[Task to carry out]
Copy out the lines of the records below, and only those lines, from the one with "2022 年 11 月 (49, 1381)" through the one with "Weitere Bezahlmöglichkeiten (128, 1417)", exactly as they appear.

*** Task data ***

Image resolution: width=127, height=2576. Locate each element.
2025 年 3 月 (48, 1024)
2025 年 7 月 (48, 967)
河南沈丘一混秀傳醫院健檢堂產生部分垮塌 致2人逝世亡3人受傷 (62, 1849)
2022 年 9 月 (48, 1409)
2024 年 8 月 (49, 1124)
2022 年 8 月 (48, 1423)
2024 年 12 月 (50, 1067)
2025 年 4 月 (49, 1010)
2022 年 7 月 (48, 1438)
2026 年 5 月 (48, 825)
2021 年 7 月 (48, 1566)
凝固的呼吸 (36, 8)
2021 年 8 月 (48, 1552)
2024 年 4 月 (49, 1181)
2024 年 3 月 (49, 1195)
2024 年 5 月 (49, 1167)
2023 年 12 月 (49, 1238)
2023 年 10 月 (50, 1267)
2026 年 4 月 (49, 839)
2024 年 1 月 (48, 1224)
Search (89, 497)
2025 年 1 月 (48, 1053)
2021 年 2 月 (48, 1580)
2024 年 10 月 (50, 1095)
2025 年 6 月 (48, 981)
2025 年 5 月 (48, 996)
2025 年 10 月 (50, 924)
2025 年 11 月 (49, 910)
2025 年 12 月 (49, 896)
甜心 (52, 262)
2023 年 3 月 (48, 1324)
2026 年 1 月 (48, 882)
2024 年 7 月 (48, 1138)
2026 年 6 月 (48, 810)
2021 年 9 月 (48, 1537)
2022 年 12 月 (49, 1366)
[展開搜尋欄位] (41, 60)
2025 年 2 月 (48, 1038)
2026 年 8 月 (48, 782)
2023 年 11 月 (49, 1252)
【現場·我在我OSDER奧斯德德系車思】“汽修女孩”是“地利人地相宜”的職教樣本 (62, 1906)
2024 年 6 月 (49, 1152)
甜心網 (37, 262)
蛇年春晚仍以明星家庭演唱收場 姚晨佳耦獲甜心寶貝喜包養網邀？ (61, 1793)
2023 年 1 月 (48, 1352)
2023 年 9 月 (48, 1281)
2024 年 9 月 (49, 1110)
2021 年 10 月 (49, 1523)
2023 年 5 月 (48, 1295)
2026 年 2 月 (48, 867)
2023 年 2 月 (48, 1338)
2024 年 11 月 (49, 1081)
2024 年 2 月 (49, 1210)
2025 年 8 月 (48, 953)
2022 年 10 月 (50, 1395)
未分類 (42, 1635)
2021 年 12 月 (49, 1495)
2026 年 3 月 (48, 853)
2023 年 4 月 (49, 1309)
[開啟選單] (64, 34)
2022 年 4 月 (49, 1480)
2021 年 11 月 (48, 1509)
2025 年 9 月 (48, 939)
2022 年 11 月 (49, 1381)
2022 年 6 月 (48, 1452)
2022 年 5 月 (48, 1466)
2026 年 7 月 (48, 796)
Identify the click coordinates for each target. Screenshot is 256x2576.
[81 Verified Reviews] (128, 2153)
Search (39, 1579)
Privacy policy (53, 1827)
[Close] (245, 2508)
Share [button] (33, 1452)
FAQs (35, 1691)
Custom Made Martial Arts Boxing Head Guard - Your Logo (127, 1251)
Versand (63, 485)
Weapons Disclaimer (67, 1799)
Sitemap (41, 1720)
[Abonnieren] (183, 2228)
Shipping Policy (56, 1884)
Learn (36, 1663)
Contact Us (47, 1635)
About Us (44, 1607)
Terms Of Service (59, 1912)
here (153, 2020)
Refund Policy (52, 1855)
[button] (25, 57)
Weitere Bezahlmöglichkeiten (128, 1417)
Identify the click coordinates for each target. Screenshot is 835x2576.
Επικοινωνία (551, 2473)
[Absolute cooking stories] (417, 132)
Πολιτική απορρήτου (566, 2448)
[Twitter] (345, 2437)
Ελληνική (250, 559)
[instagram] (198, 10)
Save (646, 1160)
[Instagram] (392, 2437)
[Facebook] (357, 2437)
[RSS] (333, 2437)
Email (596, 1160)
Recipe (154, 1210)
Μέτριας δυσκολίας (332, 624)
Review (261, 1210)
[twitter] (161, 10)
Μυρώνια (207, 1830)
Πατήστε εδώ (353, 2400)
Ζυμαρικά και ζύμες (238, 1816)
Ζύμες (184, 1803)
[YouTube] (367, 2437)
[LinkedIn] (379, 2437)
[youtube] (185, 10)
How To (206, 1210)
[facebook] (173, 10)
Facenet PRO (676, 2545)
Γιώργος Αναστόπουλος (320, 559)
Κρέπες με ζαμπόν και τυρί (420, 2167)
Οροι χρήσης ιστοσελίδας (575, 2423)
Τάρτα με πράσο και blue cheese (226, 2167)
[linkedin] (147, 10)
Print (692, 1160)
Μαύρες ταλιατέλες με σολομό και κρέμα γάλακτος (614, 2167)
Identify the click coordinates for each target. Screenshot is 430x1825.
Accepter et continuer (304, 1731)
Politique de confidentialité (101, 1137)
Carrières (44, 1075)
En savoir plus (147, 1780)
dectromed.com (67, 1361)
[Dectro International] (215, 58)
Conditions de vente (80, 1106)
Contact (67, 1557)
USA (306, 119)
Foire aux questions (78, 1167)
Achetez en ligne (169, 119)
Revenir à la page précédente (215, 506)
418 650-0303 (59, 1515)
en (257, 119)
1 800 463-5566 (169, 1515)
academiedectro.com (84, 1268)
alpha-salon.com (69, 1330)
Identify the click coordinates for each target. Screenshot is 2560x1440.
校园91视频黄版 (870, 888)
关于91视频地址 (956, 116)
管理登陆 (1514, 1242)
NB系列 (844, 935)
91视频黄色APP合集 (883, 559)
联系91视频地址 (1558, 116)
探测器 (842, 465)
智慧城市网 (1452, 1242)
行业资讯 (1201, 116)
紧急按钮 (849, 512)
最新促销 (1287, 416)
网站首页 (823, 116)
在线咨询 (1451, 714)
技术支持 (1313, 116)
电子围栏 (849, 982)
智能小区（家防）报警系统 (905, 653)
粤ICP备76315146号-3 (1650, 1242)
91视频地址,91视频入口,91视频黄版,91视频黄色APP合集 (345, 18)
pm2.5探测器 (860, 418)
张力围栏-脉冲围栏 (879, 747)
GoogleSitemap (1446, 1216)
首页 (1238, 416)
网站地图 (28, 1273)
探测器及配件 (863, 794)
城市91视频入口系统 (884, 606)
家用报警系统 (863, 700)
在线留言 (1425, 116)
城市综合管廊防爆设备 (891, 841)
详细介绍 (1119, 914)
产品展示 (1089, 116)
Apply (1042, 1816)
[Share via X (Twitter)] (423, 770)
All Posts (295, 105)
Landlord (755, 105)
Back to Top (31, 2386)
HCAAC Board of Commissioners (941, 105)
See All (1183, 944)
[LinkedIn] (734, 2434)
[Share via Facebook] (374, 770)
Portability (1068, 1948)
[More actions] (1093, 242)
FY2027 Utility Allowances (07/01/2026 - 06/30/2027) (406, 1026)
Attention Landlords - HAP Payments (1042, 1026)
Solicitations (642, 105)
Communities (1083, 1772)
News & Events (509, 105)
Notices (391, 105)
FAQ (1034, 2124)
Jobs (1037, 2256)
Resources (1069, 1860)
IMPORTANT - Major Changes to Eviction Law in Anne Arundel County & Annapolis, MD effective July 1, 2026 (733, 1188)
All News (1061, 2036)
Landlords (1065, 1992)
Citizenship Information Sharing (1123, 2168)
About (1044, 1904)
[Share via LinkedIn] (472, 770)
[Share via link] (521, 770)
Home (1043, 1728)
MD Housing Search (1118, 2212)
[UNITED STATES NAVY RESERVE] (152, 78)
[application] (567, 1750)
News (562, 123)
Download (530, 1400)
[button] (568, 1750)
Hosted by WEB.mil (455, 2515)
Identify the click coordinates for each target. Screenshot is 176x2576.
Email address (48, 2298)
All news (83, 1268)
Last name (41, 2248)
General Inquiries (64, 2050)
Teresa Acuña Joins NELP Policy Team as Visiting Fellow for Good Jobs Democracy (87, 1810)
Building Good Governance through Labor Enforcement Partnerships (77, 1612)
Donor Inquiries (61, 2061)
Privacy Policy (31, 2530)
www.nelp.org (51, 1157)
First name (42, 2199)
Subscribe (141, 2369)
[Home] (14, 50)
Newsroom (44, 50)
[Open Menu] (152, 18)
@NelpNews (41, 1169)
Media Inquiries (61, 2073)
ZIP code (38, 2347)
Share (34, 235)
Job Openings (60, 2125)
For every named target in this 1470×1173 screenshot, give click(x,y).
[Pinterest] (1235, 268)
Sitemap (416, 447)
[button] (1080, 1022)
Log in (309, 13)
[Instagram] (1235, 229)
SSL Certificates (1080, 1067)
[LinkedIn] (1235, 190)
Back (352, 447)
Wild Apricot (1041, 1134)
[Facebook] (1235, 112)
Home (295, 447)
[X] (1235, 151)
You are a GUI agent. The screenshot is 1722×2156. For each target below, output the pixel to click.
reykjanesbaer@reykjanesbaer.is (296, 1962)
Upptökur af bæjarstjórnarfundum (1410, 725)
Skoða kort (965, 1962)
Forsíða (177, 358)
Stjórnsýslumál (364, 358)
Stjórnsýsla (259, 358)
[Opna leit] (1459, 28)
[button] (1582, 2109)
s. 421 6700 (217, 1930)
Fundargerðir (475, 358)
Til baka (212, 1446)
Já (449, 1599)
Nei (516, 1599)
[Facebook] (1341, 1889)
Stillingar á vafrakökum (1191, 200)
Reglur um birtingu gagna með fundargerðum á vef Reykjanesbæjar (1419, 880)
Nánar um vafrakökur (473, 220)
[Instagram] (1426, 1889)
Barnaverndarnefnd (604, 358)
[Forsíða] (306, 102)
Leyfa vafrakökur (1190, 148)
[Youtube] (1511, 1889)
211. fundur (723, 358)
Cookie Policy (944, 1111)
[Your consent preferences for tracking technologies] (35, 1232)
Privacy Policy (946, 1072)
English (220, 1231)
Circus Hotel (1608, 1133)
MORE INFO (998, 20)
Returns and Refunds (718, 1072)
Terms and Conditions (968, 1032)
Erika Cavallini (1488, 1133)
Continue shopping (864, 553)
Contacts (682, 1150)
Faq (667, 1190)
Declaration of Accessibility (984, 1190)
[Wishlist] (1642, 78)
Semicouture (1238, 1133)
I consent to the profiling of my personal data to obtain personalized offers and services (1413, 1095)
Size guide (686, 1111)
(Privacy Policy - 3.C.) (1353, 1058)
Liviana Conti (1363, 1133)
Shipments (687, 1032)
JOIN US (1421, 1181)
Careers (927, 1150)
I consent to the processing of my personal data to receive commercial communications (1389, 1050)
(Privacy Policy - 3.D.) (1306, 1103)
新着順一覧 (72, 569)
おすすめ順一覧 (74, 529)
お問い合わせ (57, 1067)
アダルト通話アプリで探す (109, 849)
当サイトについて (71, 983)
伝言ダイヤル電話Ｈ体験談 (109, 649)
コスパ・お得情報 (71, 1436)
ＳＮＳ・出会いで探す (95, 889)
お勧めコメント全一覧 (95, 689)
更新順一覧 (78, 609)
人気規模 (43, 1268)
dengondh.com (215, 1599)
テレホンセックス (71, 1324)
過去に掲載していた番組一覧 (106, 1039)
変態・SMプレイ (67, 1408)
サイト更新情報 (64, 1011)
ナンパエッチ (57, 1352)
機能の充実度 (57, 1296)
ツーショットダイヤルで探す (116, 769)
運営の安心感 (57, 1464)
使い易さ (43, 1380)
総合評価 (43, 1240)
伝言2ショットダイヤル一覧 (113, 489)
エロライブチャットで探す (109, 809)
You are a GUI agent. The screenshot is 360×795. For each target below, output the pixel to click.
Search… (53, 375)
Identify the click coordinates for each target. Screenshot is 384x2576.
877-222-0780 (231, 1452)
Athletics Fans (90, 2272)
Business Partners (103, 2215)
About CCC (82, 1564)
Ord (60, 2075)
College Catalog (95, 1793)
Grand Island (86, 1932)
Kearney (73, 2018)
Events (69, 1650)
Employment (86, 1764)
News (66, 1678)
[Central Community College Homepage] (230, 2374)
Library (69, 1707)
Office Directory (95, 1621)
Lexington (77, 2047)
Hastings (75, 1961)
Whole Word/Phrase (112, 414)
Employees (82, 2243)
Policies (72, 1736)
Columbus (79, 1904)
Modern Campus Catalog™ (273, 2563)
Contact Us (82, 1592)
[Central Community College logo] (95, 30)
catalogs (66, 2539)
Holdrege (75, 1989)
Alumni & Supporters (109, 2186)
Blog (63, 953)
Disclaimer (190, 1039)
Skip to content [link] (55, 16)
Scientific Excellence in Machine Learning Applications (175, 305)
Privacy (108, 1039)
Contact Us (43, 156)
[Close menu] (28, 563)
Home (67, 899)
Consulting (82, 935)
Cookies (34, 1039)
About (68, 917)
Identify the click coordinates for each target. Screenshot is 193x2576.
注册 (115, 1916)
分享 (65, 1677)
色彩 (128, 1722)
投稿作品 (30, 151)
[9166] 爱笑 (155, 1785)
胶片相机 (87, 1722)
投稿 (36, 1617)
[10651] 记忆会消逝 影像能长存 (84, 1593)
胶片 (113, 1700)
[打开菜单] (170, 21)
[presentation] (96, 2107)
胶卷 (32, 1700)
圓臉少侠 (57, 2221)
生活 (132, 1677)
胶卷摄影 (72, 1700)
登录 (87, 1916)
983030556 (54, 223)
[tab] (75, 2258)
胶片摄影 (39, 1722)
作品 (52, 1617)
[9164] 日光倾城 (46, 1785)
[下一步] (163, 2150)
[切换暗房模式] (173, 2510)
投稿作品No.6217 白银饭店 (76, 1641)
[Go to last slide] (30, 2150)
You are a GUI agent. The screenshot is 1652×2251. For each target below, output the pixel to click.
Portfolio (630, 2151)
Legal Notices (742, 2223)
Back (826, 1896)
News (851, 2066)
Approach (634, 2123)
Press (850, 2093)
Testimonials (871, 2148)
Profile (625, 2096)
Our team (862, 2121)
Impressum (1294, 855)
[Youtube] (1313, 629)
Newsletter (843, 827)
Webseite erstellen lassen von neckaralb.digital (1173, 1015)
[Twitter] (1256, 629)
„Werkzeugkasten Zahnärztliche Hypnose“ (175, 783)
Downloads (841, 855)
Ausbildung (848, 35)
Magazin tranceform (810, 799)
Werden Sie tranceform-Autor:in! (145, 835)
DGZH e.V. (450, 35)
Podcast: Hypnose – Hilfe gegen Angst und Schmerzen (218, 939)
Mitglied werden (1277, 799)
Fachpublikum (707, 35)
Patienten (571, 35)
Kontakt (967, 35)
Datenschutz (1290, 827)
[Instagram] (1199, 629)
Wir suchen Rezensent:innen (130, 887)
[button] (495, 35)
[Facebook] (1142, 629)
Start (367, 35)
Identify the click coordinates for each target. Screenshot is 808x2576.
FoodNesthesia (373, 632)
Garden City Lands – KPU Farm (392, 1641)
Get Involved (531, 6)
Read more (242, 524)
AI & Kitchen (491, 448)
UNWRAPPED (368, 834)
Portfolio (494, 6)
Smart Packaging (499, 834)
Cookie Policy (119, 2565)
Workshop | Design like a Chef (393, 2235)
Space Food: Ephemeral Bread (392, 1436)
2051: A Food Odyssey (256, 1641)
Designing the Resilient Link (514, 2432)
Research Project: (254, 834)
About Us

***

[Exercise answer]
2022 年 11 月 (49, 1381)
2022 年 6 月 (48, 1452)
2022 年 5 月 (48, 1466)
2026 年 7 月 (48, 796)
Identify the click coordinates for each target. Screenshot is 256x2576.
[81 Verified Reviews] (128, 2153)
Search (39, 1579)
Privacy policy (53, 1827)
[Close] (245, 2508)
Share [button] (33, 1452)
FAQs (35, 1691)
Custom Made Martial Arts Boxing Head Guard - Your Logo (127, 1251)
Versand (63, 485)
Weapons Disclaimer (67, 1799)
Sitemap (41, 1720)
[Abonnieren] (183, 2228)
Shipping Policy (56, 1884)
Learn (36, 1663)
Contact Us (47, 1635)
About Us (44, 1607)
Terms Of Service (59, 1912)
here (153, 2020)
Refund Policy (52, 1855)
[button] (25, 57)
Weitere Bezahlmöglichkeiten (128, 1417)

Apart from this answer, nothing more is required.